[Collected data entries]
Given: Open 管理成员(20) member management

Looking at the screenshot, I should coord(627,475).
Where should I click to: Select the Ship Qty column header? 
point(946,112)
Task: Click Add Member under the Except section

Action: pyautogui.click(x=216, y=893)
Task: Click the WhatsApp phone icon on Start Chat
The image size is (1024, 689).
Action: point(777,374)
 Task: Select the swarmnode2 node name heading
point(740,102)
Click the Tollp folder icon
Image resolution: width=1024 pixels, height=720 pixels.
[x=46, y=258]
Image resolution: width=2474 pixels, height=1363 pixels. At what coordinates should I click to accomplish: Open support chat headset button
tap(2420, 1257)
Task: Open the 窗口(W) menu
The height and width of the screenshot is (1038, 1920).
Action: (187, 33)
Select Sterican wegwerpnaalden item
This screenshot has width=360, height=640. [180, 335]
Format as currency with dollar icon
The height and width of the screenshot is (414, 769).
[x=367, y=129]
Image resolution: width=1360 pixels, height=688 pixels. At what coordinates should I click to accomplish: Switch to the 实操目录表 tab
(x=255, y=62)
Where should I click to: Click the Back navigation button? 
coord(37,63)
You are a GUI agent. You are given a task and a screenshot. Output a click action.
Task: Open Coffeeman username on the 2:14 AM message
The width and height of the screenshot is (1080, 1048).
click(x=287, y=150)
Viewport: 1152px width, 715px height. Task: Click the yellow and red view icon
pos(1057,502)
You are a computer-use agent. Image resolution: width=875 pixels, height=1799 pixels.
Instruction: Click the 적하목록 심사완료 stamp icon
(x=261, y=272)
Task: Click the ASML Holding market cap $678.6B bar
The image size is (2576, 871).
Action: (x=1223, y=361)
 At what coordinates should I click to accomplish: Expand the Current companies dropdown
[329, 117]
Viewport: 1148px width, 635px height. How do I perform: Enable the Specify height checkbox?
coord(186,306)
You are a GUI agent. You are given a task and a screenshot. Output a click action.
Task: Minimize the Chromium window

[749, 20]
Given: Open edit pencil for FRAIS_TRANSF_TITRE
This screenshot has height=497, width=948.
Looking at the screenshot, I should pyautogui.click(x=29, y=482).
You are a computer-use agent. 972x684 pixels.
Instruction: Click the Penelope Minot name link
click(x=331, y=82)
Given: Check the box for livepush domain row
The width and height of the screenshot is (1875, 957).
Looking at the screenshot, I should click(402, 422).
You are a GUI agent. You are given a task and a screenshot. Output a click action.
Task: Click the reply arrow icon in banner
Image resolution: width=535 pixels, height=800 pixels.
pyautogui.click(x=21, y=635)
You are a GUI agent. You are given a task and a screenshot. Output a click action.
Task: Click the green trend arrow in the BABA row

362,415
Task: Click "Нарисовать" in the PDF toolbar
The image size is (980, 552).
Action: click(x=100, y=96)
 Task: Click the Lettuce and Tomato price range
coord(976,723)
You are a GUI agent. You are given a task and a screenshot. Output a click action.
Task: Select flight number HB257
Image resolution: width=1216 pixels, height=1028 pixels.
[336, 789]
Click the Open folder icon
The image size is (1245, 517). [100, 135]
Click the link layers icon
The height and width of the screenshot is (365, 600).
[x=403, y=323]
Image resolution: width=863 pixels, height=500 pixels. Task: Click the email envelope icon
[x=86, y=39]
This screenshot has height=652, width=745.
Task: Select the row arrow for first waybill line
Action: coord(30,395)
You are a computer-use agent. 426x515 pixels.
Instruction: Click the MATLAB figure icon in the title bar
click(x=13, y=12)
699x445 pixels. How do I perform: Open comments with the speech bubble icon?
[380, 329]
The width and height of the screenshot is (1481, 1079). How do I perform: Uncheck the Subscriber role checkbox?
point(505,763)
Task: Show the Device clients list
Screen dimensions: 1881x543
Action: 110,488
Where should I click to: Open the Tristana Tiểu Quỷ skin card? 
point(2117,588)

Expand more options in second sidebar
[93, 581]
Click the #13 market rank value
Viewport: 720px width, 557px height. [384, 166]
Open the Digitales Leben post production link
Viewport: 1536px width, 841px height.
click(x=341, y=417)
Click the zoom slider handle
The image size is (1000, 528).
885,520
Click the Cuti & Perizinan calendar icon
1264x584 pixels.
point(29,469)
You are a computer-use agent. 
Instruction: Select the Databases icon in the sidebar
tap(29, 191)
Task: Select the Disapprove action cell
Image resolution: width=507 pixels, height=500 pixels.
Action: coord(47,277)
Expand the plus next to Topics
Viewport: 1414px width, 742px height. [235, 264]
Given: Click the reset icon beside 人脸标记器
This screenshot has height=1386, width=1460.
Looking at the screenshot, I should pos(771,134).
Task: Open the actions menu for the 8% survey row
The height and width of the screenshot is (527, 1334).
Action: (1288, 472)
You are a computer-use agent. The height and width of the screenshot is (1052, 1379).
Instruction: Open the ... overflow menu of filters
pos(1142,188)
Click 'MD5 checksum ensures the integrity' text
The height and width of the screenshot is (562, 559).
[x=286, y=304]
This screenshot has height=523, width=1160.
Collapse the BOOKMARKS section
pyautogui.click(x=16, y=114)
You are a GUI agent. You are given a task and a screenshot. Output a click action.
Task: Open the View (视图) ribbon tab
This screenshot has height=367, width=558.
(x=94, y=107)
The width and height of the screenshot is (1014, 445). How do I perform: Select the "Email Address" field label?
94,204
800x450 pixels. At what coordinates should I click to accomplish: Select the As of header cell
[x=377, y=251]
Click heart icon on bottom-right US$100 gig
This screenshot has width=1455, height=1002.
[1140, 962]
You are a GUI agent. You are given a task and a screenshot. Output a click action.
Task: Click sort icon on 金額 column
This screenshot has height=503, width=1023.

Required action: Set down, unchanged, the line that contains "800x450 pixels. At" together with every later line in the records, through the last one.

Reply:
800x450 pixels. At what coordinates should I click to accomplish: Select the As of header cell
[x=377, y=251]
Click heart icon on bottom-right US$100 gig
This screenshot has width=1455, height=1002.
[1140, 962]
You are a GUI agent. You are given a task and a screenshot. Output a click action.
Task: Click sort icon on 金額 column
This screenshot has height=503, width=1023.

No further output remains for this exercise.